Instructions to follow: Output the entries below so that they read exactly as they do now.

-------- Data

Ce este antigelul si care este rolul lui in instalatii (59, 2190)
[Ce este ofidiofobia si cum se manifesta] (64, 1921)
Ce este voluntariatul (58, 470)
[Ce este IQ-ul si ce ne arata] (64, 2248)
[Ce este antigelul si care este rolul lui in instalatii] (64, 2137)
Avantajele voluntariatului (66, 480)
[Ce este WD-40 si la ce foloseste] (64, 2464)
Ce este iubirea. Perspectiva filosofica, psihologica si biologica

----------------

Written response:
Ce este antigelul si care este rolul lui in instalatii (59, 2190)
[Ce este ofidiofobia si cum se manifesta] (64, 1921)
Ce este voluntariatul (58, 470)
[Ce este IQ-ul si ce ne arata] (64, 2248)
[Ce este antigelul si care este rolul lui in instalatii] (64, 2137)
Avantajele voluntariatului (66, 480)
[Ce este WD-40 si la ce foloseste] (64, 2464)
Ce este iubirea. Perspectiva filosofica, psihologica si biologica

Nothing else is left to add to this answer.